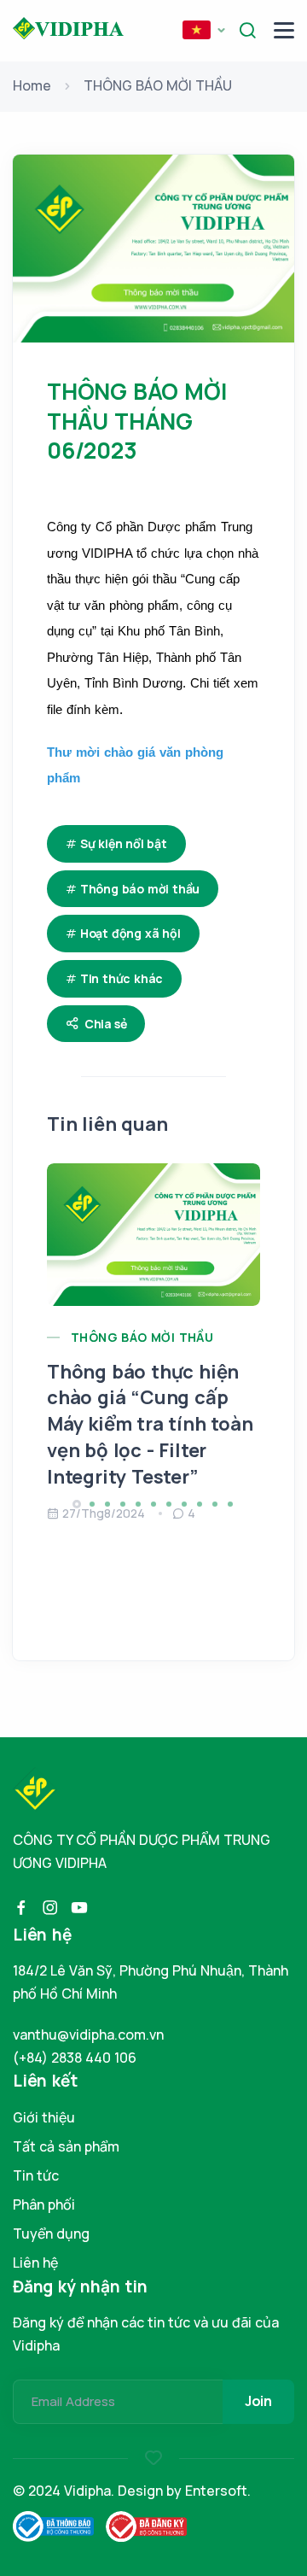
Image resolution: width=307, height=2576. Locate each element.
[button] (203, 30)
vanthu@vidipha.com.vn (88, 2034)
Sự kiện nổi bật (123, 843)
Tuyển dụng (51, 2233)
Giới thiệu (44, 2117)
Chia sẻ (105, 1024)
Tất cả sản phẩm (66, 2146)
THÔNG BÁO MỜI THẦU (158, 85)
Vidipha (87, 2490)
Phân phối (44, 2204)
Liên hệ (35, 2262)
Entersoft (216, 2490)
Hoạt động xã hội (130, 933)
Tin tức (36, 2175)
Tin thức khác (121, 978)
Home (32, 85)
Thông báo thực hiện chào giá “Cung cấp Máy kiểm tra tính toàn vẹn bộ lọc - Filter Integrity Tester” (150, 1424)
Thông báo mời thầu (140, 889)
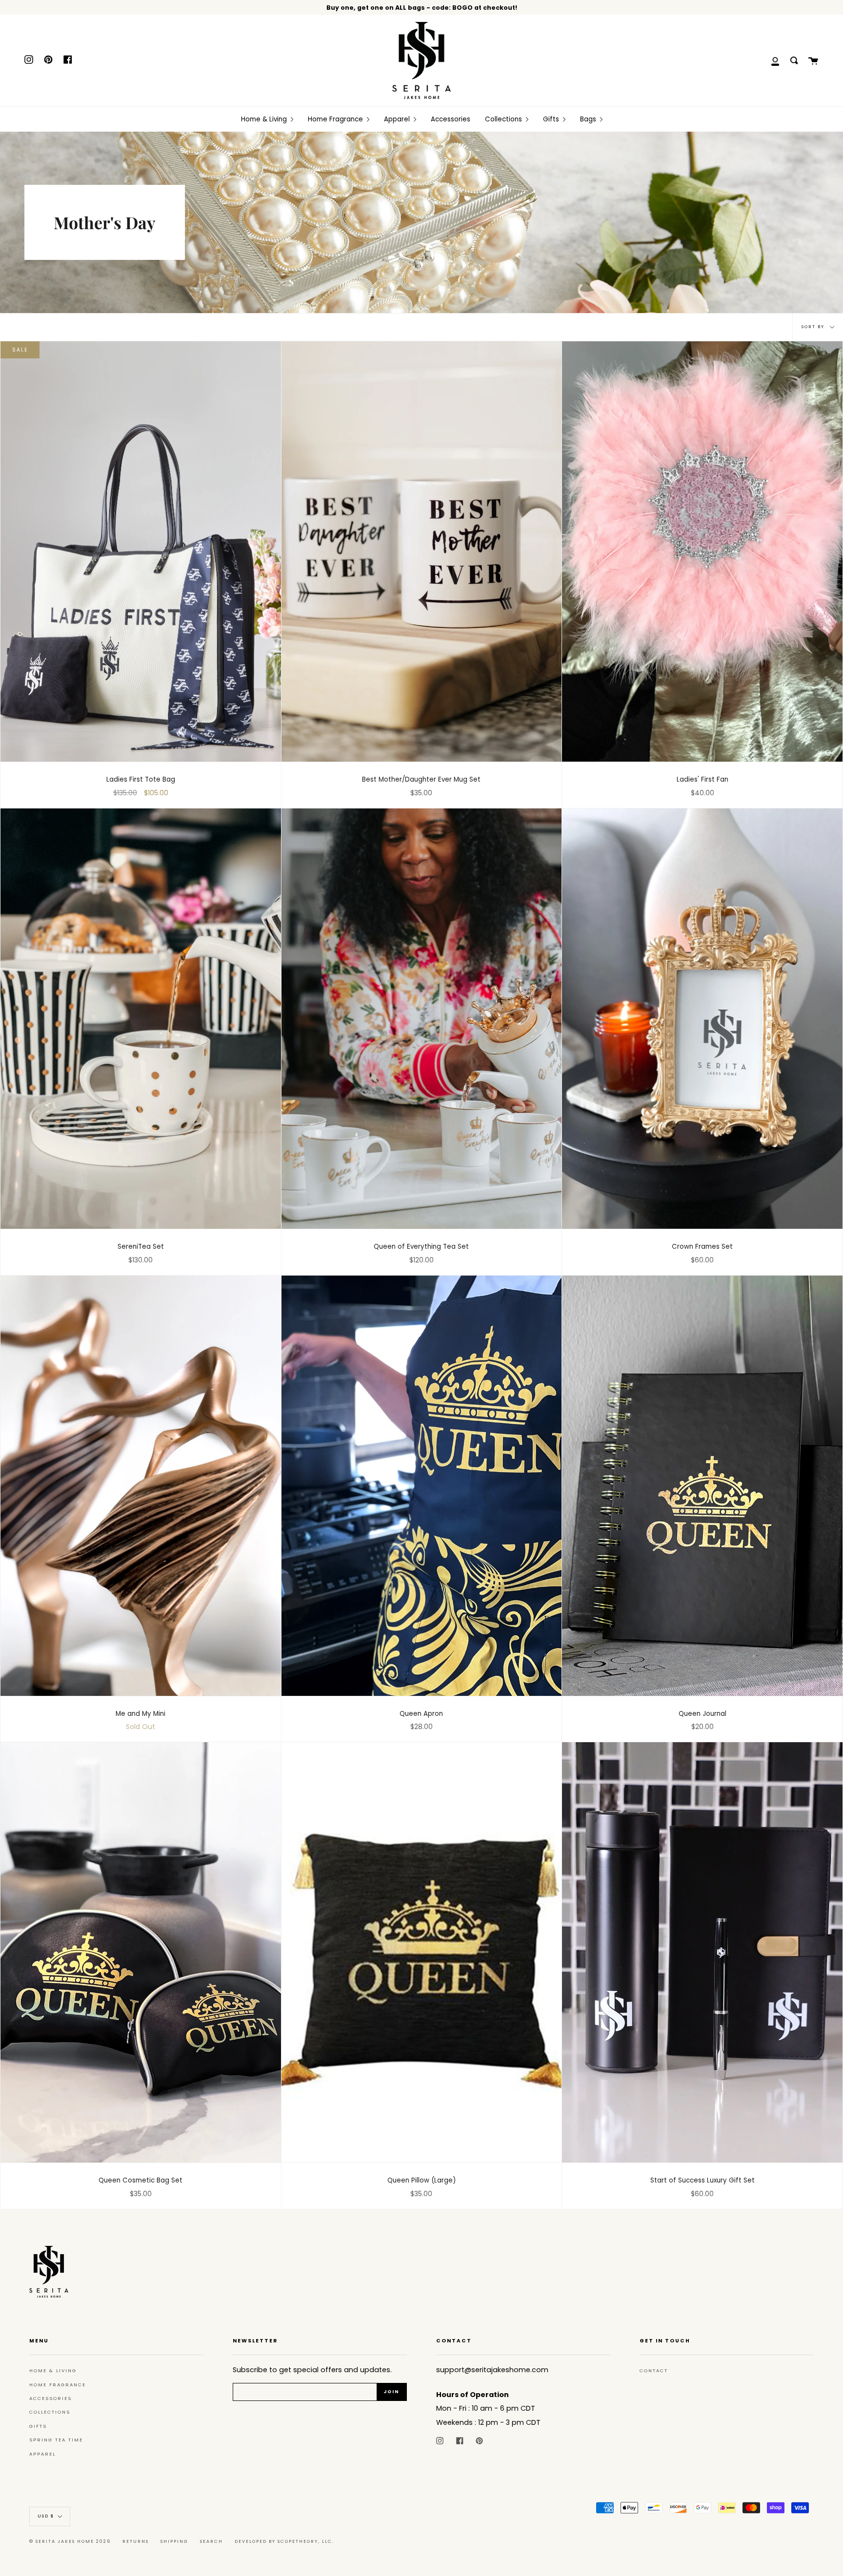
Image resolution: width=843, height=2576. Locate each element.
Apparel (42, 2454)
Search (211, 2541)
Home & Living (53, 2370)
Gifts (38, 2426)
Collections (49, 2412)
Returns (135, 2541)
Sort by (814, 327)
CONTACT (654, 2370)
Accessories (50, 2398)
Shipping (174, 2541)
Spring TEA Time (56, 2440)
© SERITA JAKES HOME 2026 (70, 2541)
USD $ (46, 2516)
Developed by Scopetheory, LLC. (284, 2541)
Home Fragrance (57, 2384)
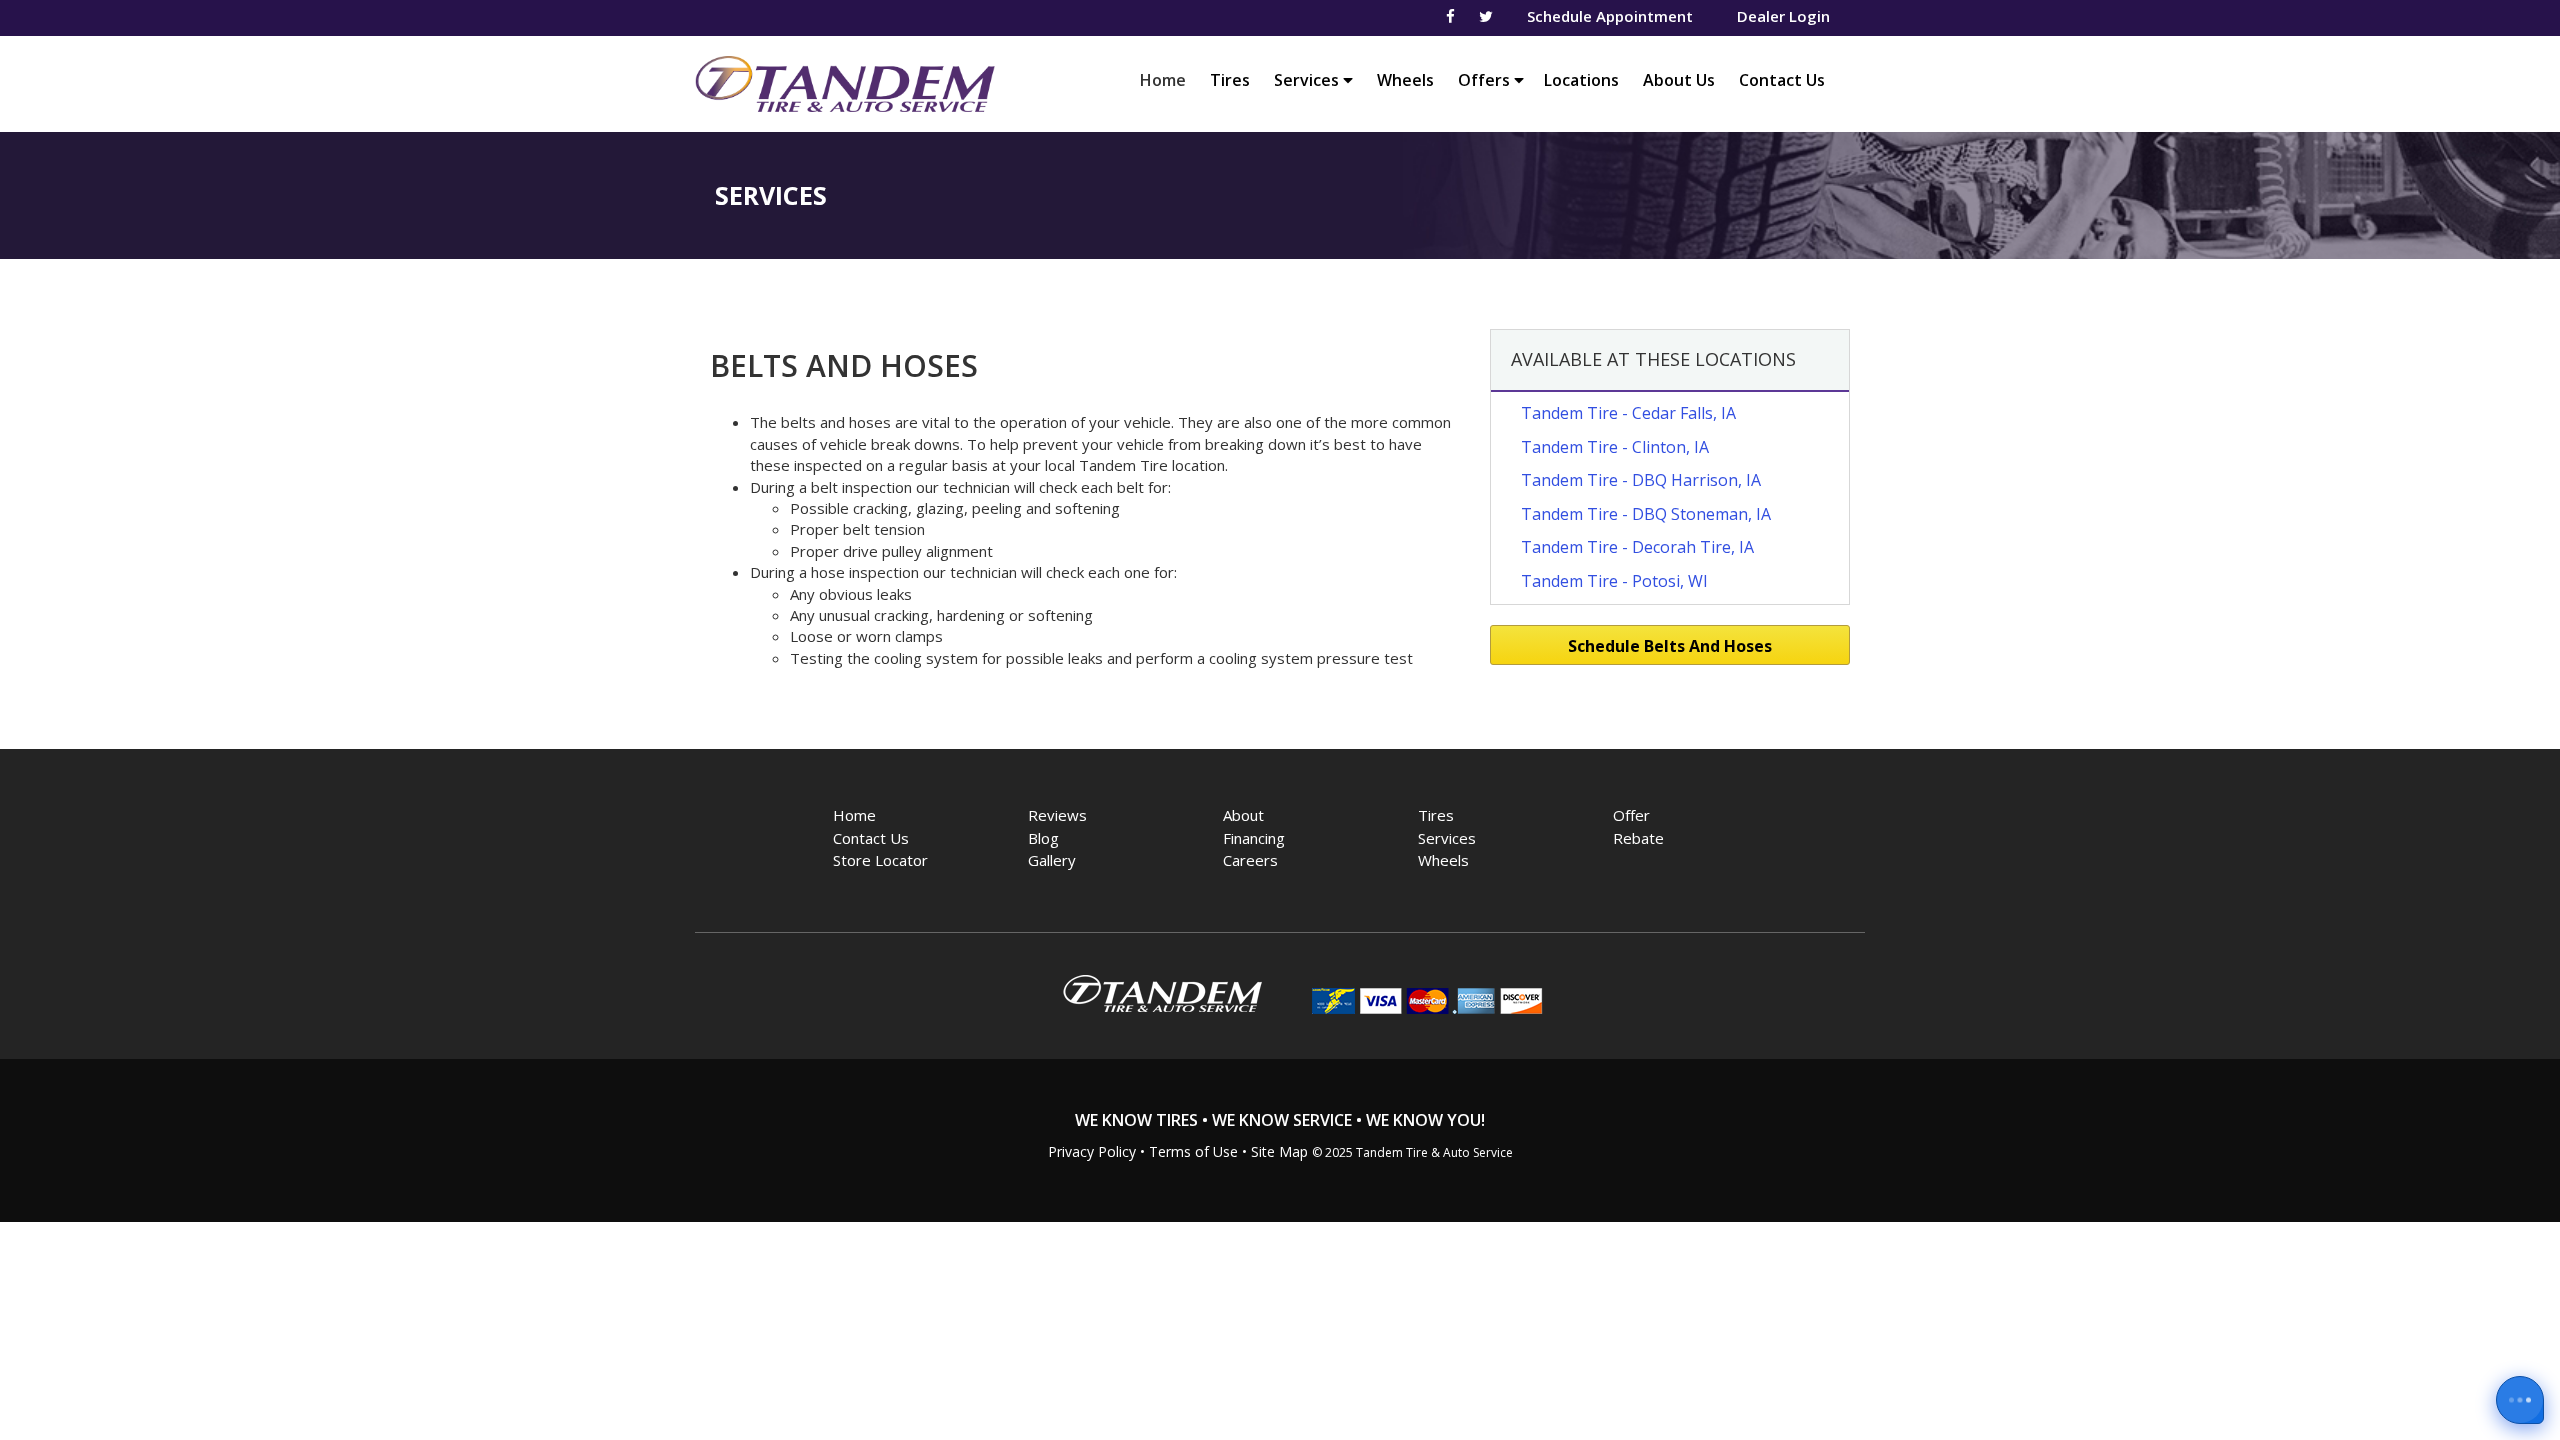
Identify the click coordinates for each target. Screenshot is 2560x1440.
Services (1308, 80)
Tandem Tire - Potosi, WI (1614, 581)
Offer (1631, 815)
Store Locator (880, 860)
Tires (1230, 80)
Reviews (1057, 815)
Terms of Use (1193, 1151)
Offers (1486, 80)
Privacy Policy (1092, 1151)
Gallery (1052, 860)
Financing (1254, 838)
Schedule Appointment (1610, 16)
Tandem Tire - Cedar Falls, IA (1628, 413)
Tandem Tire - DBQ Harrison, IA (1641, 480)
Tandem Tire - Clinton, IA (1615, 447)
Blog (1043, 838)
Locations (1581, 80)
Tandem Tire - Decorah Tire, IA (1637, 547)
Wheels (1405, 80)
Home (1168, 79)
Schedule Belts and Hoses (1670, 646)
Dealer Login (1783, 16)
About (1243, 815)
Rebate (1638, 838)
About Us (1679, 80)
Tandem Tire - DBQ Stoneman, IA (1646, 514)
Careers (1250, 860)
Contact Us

###

* _Task prompt_:
Reproduce every line from the preceding data in which the word "Image" can be found.

* _Result of the exercise_:
Image resolution: width=307, height=2576. Locate each element.
Image resolution: width=843, height=2576. Locate each element.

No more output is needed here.